Ya hemos comentado en anteriores entradas la importancia de respetar los principios del entrenamiento para conseguir una óptima mejora en el rendimiento de los deportistas. En este caso, aplicar el principio de progresión es fundamental para garantizar el desarrollo del máximo potencial a largo plazo del deportista.

Pero si por algo es importante es debido a que su incorrecta aplicación, sobre todo en el corto plazo, es uno de los principales motivos de lesiones (míra este artículo que habla sobre la gestión de la carga y el riesgo de lesión)

Todos conocemos las clásicas pretemporadas en las que se aplican cargas desmesuradas a deportistas que vienen de vacaciones, de un periodo de desadaptación al entrenamiento, y cuyas consecuencias se manifiestan en la enfermería. Afortunadamente cada vez se ve menos, pero todavía quedan restos de esta anticuada mentalidad.

El principio de progresión

Según Weineck (2005) el principio de la carga progresiva se deduce de la relación proporcional entre la carga, la adaptación y el aumento del rendimiento. Según este principio, las exigencias planteadas al deportista tienen que aumentar de forma sistemática dependiendo de la preparación física, coordinativa, técnica, táctica, intelectual y de la fuerza de voluntad.

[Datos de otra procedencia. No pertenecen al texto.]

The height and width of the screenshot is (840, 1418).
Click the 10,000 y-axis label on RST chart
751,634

Muchas veces sólo tenemos en cuenta la parte física (o ni siquiera) y obviamos el resto. En mi última entrada ya escribí sobre la importancia de aumentar el volumen de entrenamiento sobre una base técnica. Ahora añado además el resto de aspectos mencionados por Weineck.

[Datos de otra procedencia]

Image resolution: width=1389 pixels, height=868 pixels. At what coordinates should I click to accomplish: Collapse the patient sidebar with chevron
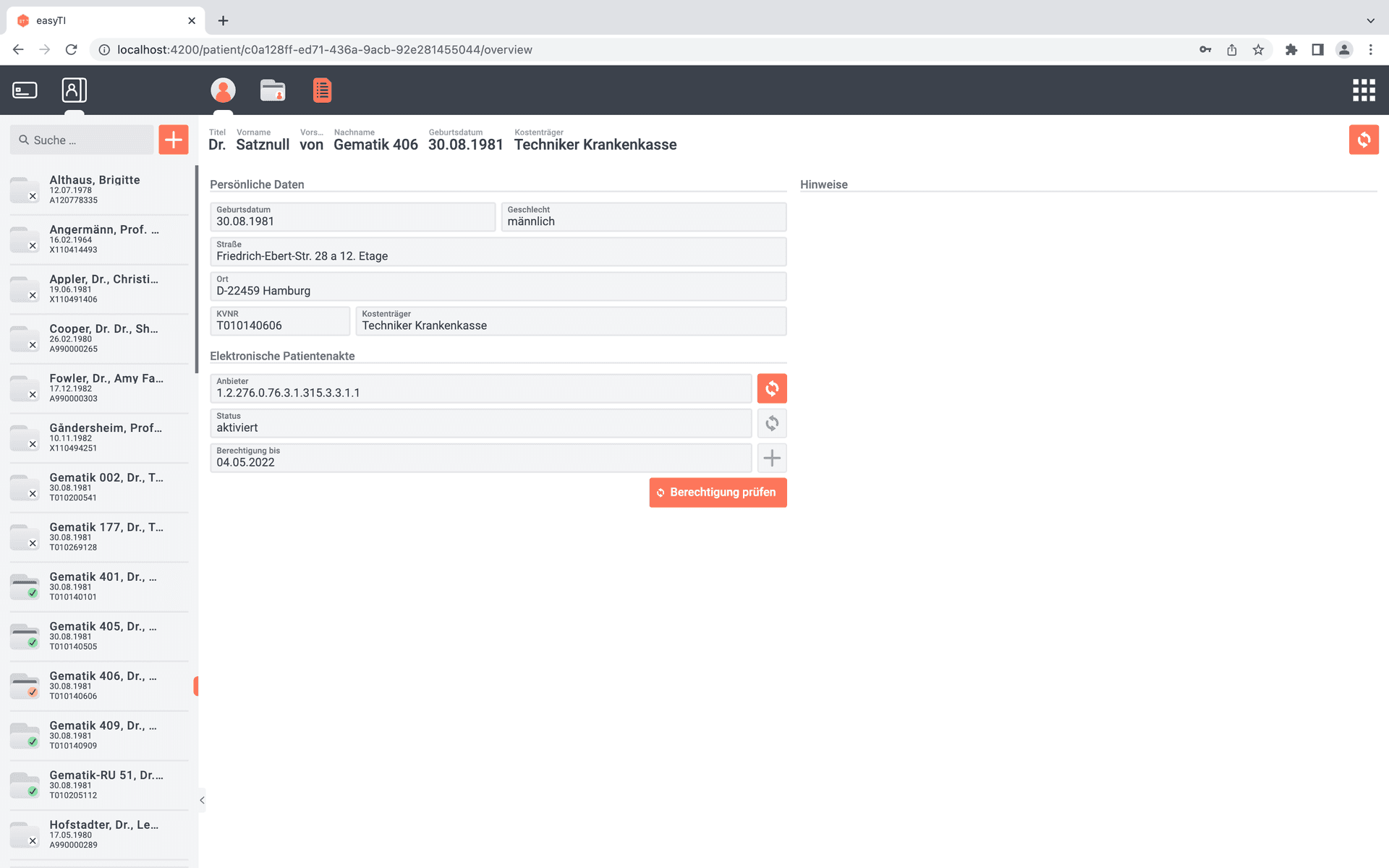(202, 800)
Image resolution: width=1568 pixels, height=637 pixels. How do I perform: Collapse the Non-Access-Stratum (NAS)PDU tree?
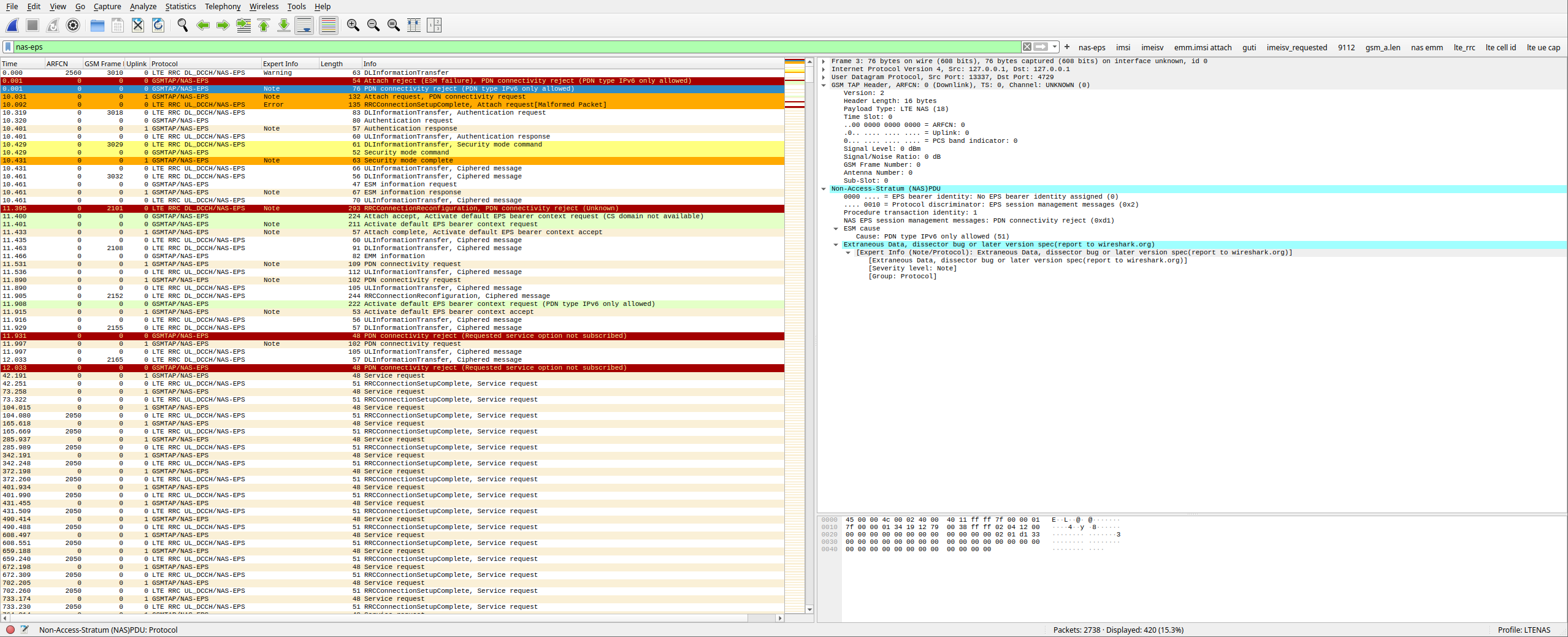pyautogui.click(x=824, y=188)

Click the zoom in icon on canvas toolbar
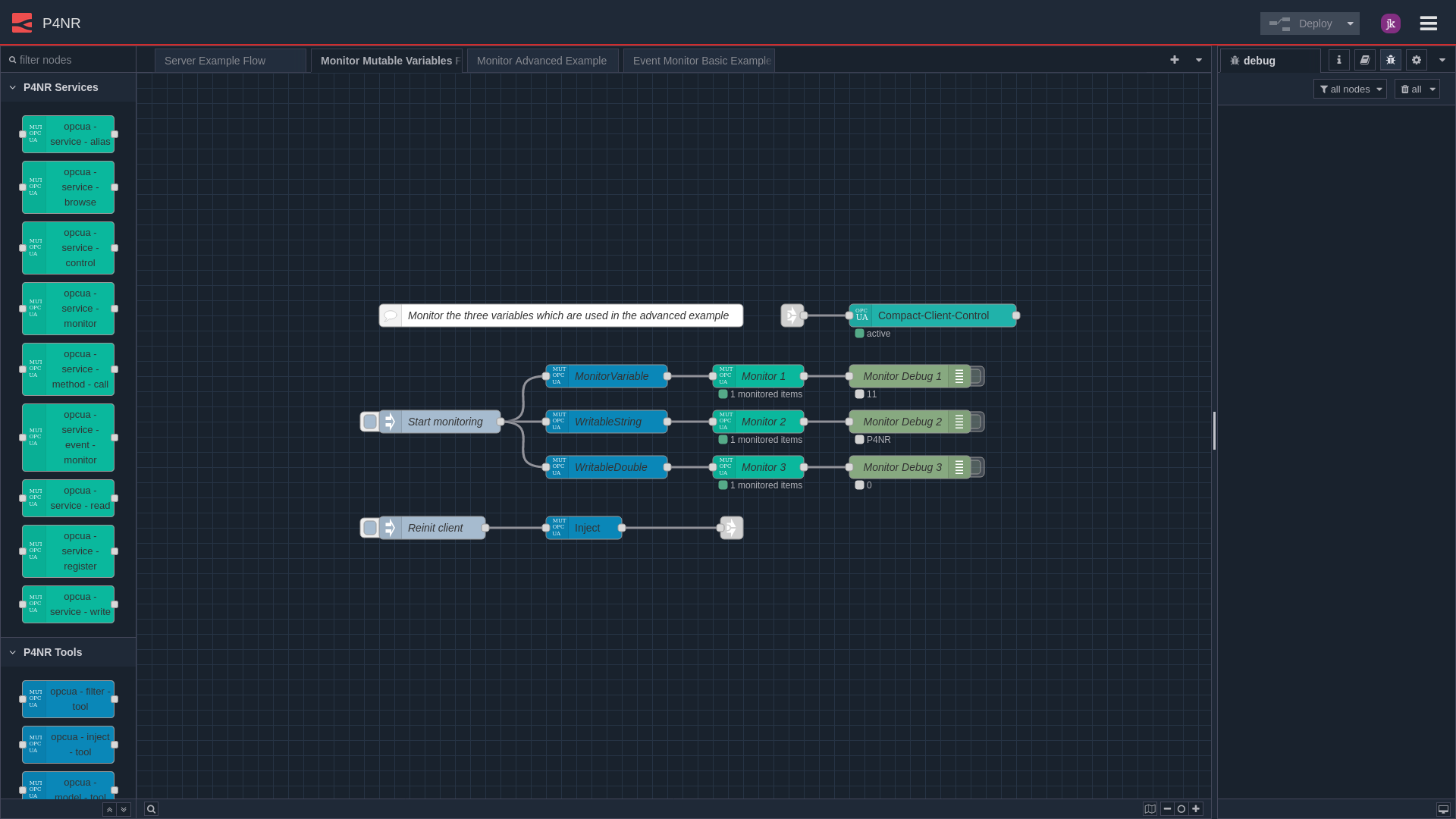[1197, 808]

Cuándo incrementar la carga de entrenamiento

La carga de entrenamiento no sólo aumenta dentro de un mismo ciclo de entrenamiento, si no que a lo largo de la vida deportiva de una persona se suceden momentos en los que la carga de entrenamiento aumenta respecto a ciclos anteriores. Para proporcionar una carga de entrenamiento adecuada a cada deportista tendremos que valorar con perspectiva a largo plazo los siguientes aspectos:

  • Edad cronológica
  • Edad biológica
  • Años de entrenamiento
  • Nivel de capacidad de rendimiento

Cómo aplicar el principio de progresión

La carga de entrenamiento puede incrementarse a base de incrementar distintas variables de forma aislada o conjunta, como son:

  • Aumento del volumen
  • Aumento de la intensidad
  • Aumento de la complejidad
  • Aumento del número o nivel de competiciones

Además, el incremento de carga puede ser de varios tipos:

  • Incremento de la carga progresivo: Este tipo es el más indicado para deportistas menos expertos y en fases de formación, ya que permite una adaptación gradual y se minimizan los riesgos asociados a cambios bruscos en el entrenamiento. Se recomienda utilizar siempre este tipo excepto en casos de deportistas expertos que han agotado ya sus reservas de entrenamiento. Es decir, se ha producido un estancamiento.
  • Incremento de la carga discontinuo: En casos de estancamiento en el rendimiento de un atleta maduro, se podría recurrir a incrementos más repentinos de la carga, distribuidos en diferentes periodos, para producir nuevos estímulos de entrenamiento que afecten a la homeostasis y “obliguen” al organismo a poner en marcha nuevos procesos de adaptación. En estos casos es necesario extremar las precauciones en cuanto a las lesiones, y lo deberían llevar a cabo tan sólo deportistas y entrenadores muy experimentados.
¿Creéis que es necesaria la aplicación de un criterio de progresión en el entrenamiento?¿Cómo lo aplicáis en vuestras programaciones?